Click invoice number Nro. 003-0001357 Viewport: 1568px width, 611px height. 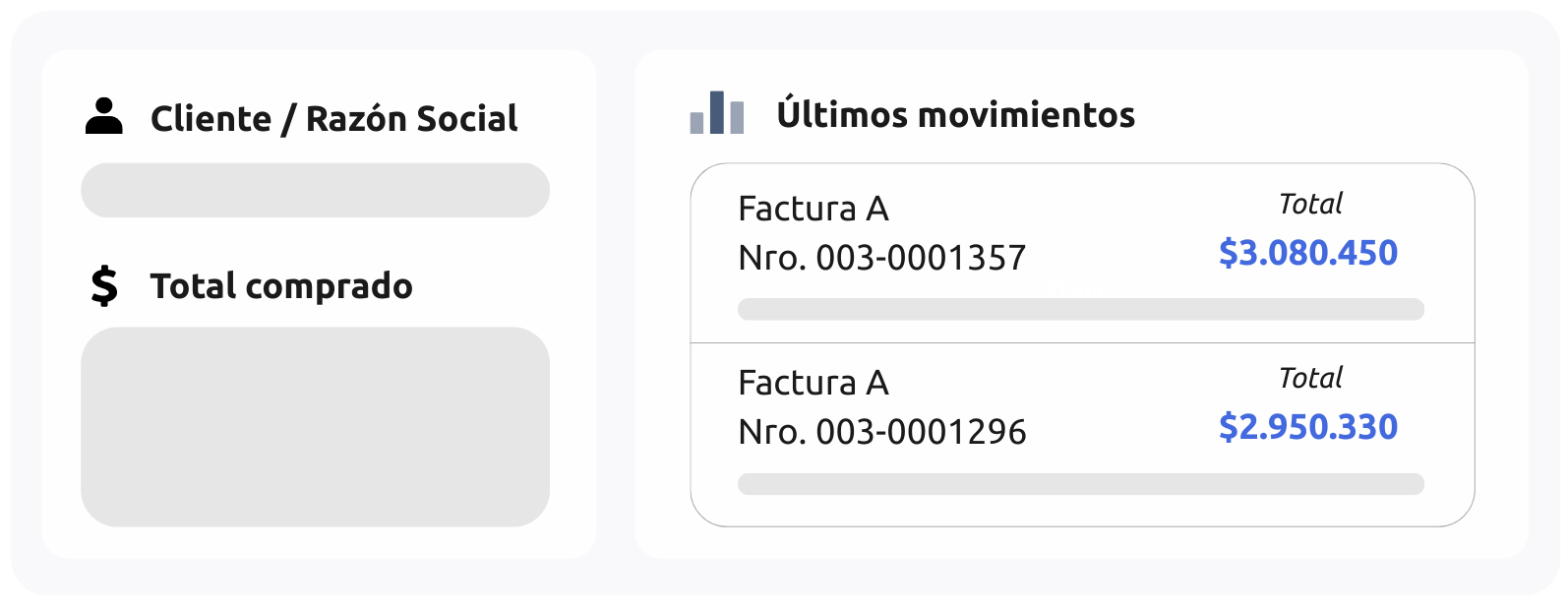point(882,258)
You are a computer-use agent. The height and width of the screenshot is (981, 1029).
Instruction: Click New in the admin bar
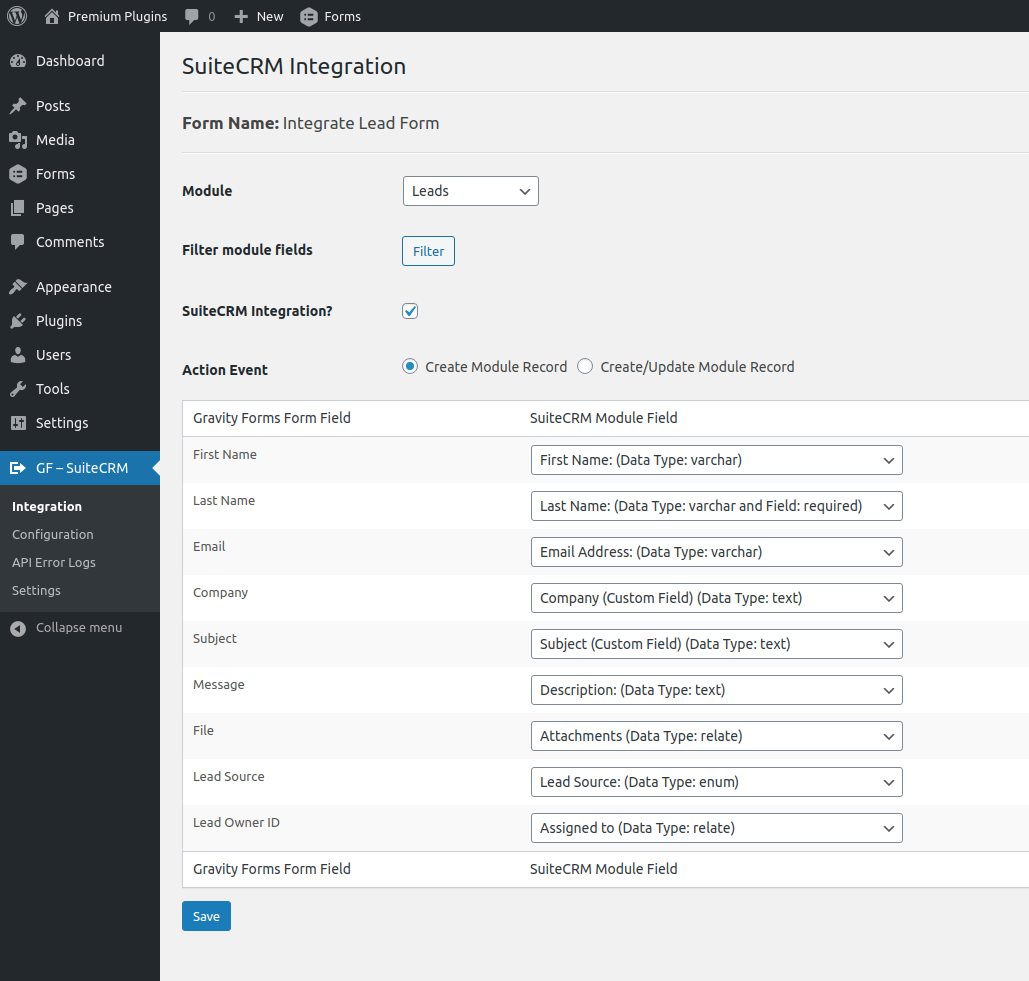click(259, 16)
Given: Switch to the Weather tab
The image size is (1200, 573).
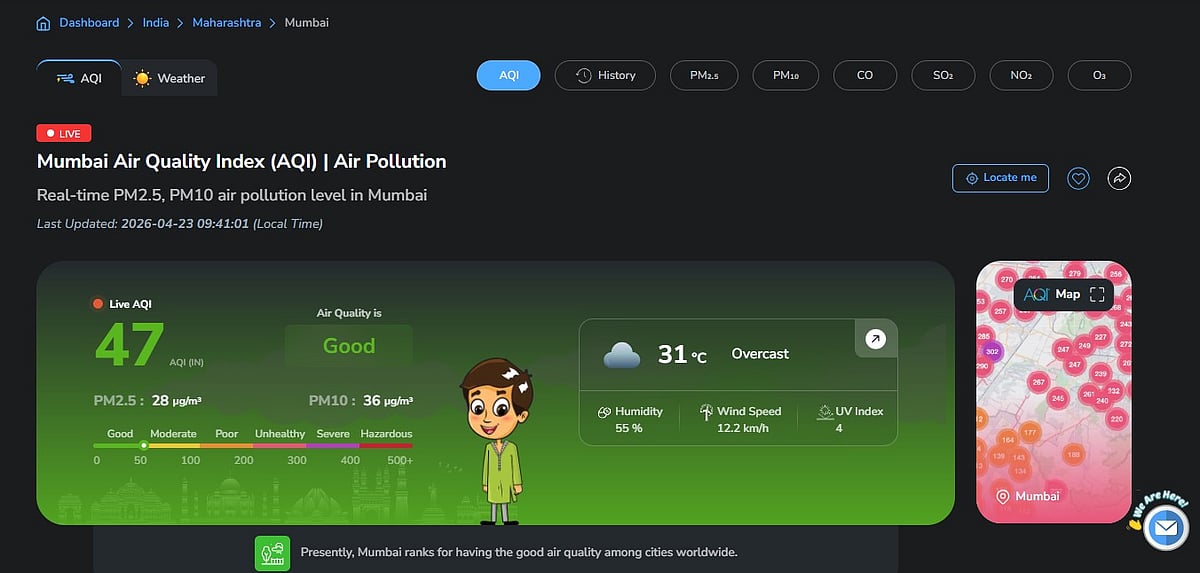Looking at the screenshot, I should (169, 78).
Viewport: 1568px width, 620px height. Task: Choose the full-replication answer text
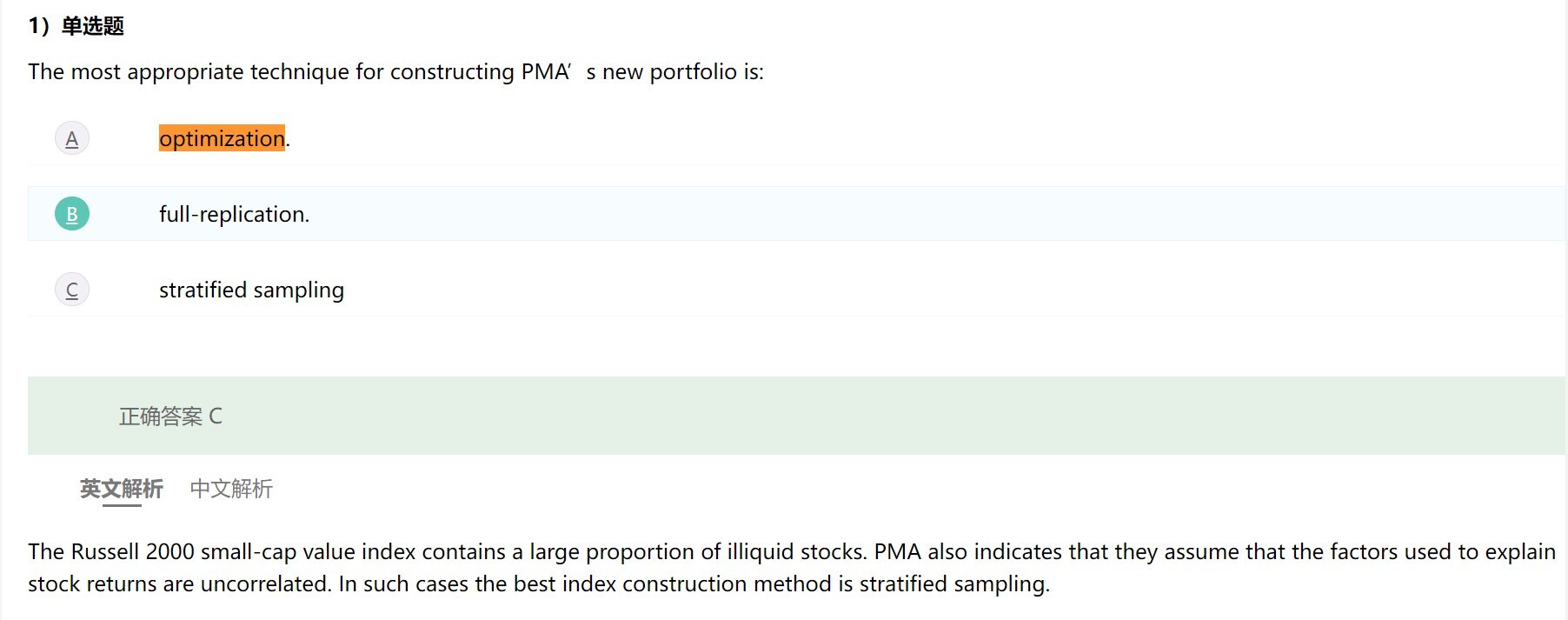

WHAT IS EXPECTED —
Set down again, exactly, the lines from the one with "Instruction: Click New in the admin bar" to the last line of the data, both included and pictures excluded.

REPLY TO THE TASK —
Instruction: Click New in the admin bar
click(259, 16)
Given: Switch to the Weather tab
The image size is (1200, 573).
Looking at the screenshot, I should (169, 78).
Viewport: 1568px width, 620px height. Task: Choose the full-replication answer text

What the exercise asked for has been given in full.